WORK TO COMPLETE:
Please turn the data, from the line that contains "You are a computer-use" up to and including the last line of the data, into a Markdown table with a "Row" column for the row number and a "Line" column for the line, skipping blank lines. Leave the pictures out of the answer.

>> start TASK DATA

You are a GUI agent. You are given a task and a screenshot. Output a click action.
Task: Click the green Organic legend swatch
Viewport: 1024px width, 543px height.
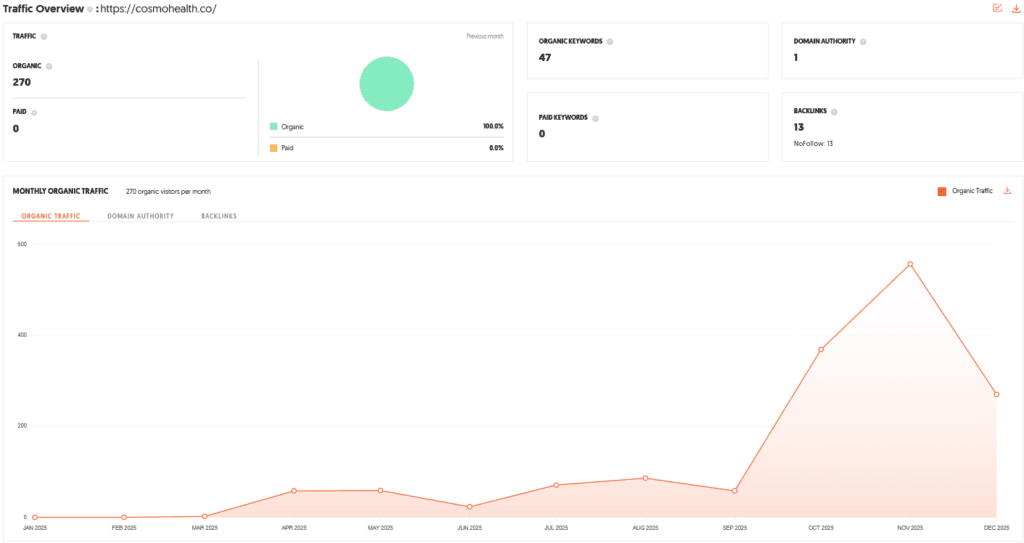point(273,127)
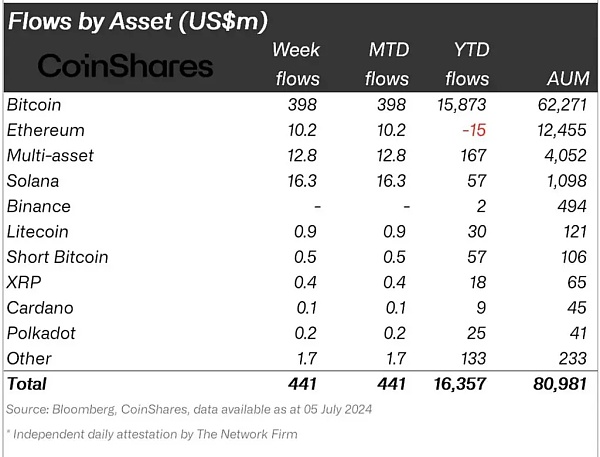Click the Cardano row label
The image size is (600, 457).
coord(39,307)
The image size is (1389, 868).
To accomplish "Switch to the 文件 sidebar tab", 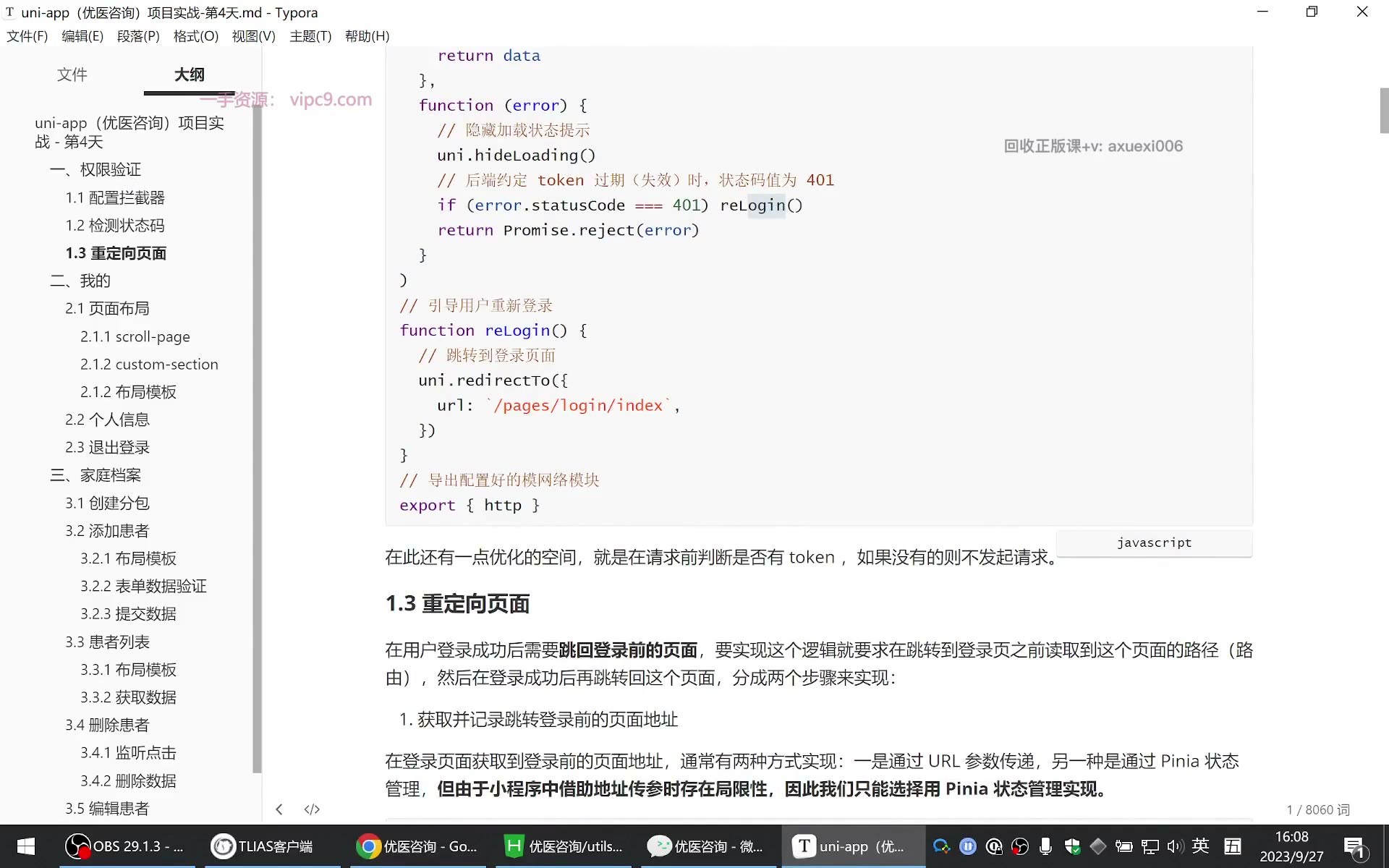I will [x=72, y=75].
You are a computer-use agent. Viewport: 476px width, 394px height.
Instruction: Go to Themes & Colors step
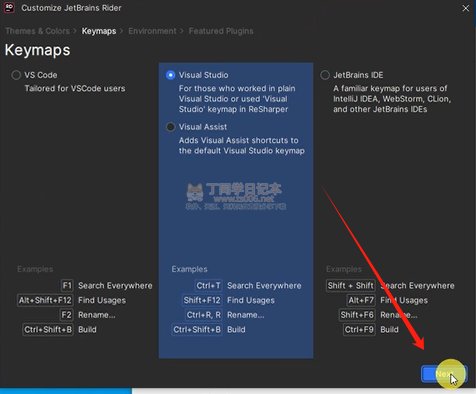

>> end TASK DATA

RESPONSE FOR THIS EXERCISE:
| Row | Line |
|---|---|
| 1 | You are a computer-use agent. Viewport: 476px width, 394px height. |
| 2 | Instruction: Go to Themes & Colors step |